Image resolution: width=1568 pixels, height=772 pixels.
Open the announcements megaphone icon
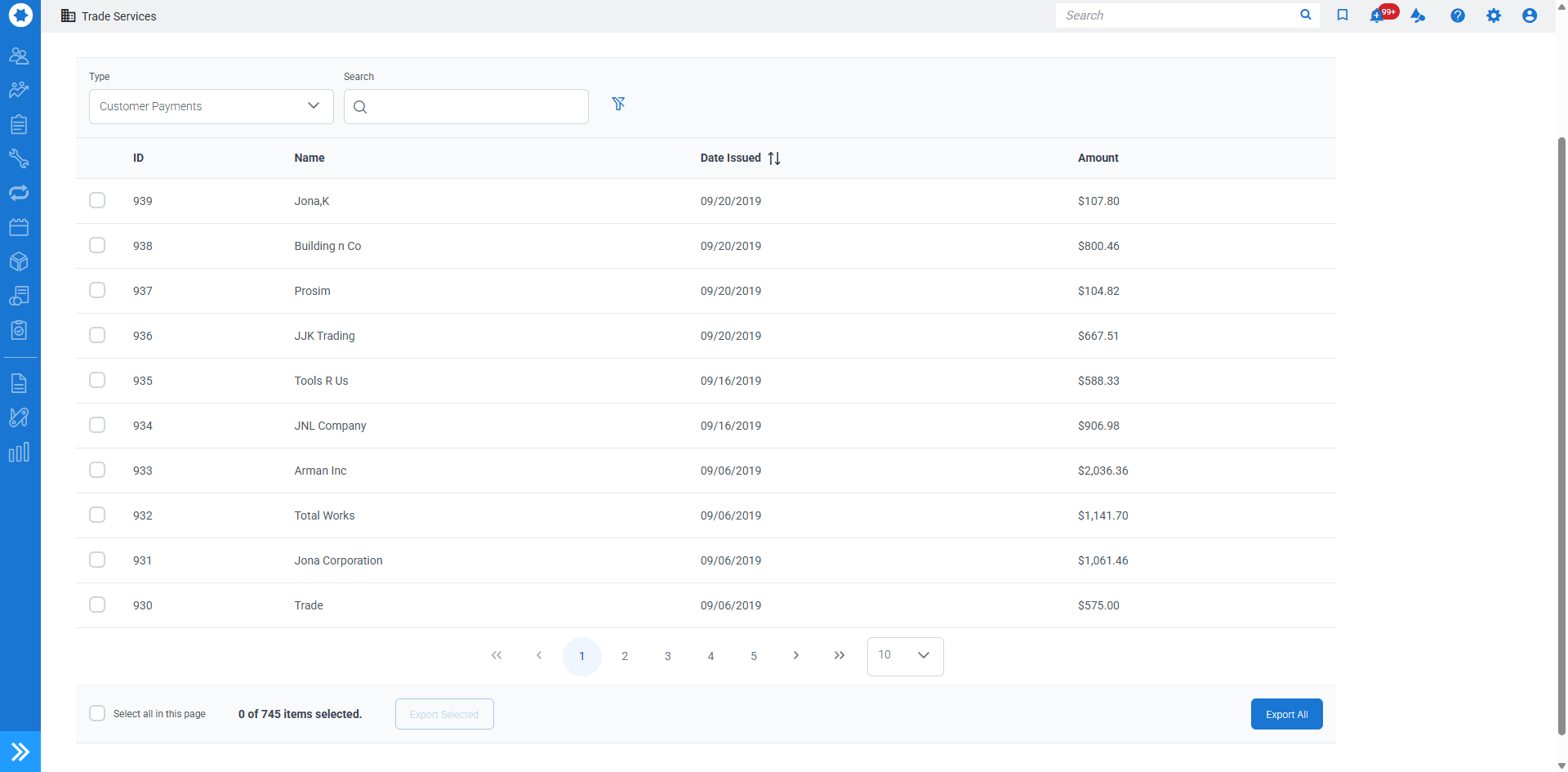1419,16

* * *

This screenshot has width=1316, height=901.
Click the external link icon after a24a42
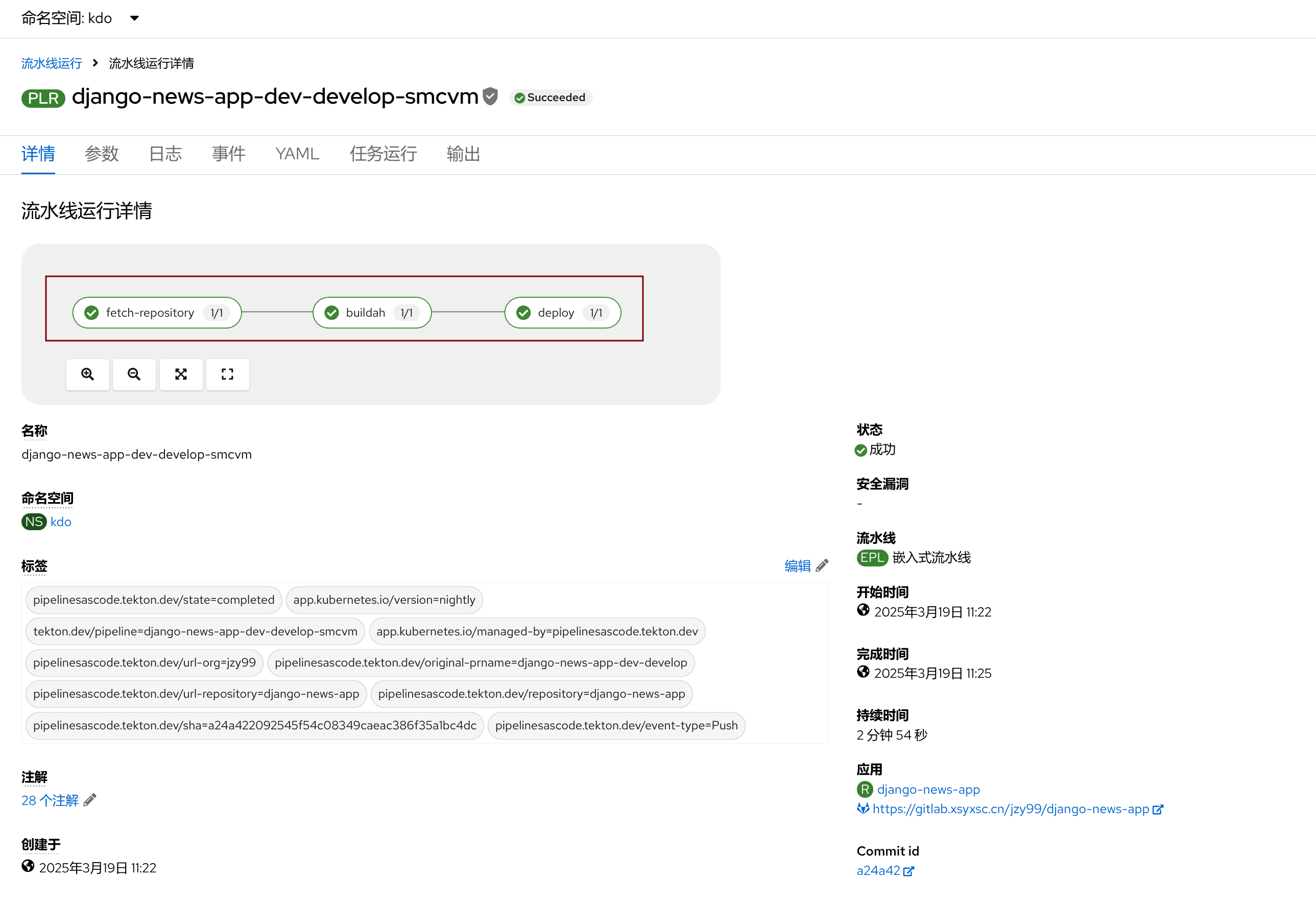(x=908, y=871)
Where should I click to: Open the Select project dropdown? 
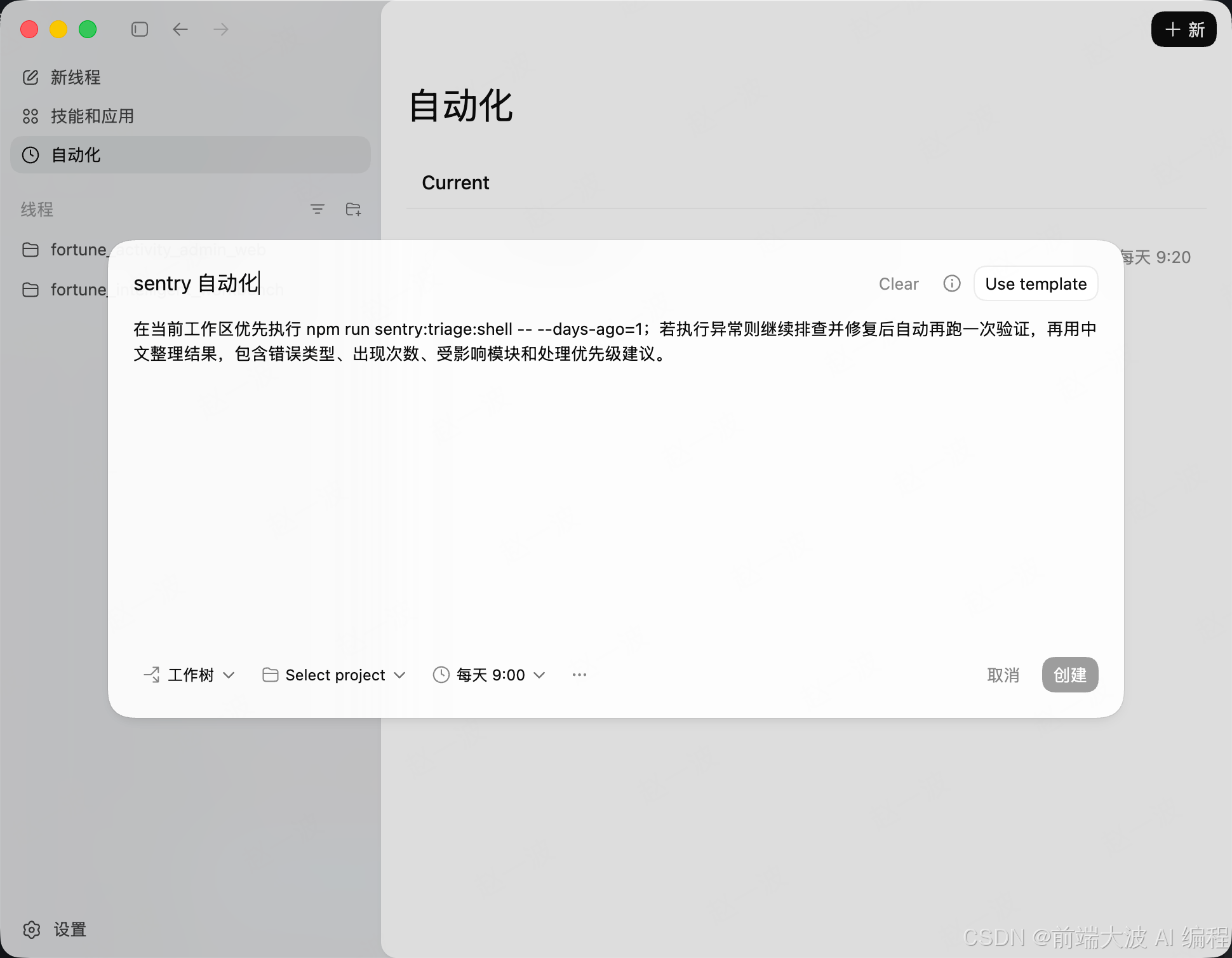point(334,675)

» WORK REQUEST: Show a copy of each line from the records above in which the string "width" occurs.

» RESPONSE:
Image resolution: width=1568 pixels, height=772 pixels.
This screenshot has width=1316, height=901.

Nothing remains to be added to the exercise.